***** Given passage *****
Gregory A. Daddis |
Review of Mark Atwood
Lawrence, The Vietnam War: A Concise International History.
New York: Oxford Univ. Press, 2008. Pp. viii, 214. ISBN
978-0-19-531465-6. |
Lieutenant
Colonel Gregory A. Daddis (Ph.D. North Carolina) is an Academy Professor of History
at the U.S. Military Academy, West Point. He is currently serving in Baghdad as the Multi-National
Corps-Iraq Command Historian. --Ed.
* * *
This succinct introductory survey of the Vietnam War is a useful
reminder that, while the United States played a central role in
Indochina throughout much of the late twentieth century, global
competitors in both Europe and Asia helped shape the course
and outcome of fighting in Vietnam. In less than two hundred pages
of clear, crisp prose, Mark Atwood Lawrence, a University of Texas
professor of history,[1]
succeeds in "examining the American role within a broadly
international context" (4).
In a chronological treatment of events from the era of French
colonization through the end of the "Second Indochina War," Lawrence
addresses four key thematic questions that have incited historical
debate over the past few decades. First, he assesses the motives of
Vietnamese revolutionaries as a fascinating backdrop to, secondly,
evaluating why international powers devoted so much time and
resources to Vietnam after the Second World War. His third line of
inquiry--explaining U.S. defeat--sheds light more broadly on how
foreign actors affected American political and military strategies.
Finally, The Vietnam War briefly examines the question of the
conflict's legacies not only in the United States and in Vietnam but
in Cambodia and Laos as well.
***** Supplied material *****
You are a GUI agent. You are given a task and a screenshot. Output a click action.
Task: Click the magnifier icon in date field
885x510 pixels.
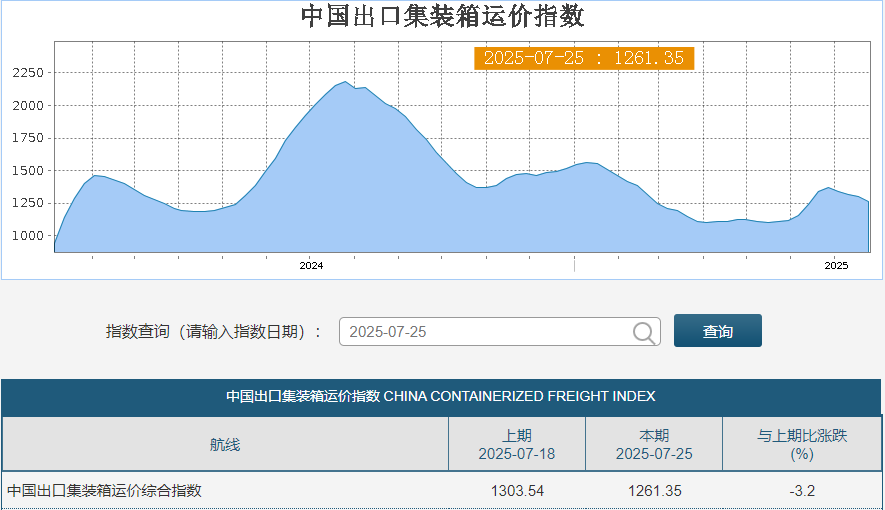click(645, 332)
*****
Copy out, word for word, the part of the book review starting with "New York: Oxford" and going on through "Command Historian. --Ed.".

■ Result ■
New York: Oxford Univ. Press, 2008. Pp. viii, 214. ISBN
978-0-19-531465-6. |
Lieutenant
Colonel Gregory A. Daddis (Ph.D. North Carolina) is an Academy Professor of History
at the U.S. Military Academy, West Point. He is currently serving in Baghdad as the Multi-National
Corps-Iraq Command Historian. --Ed.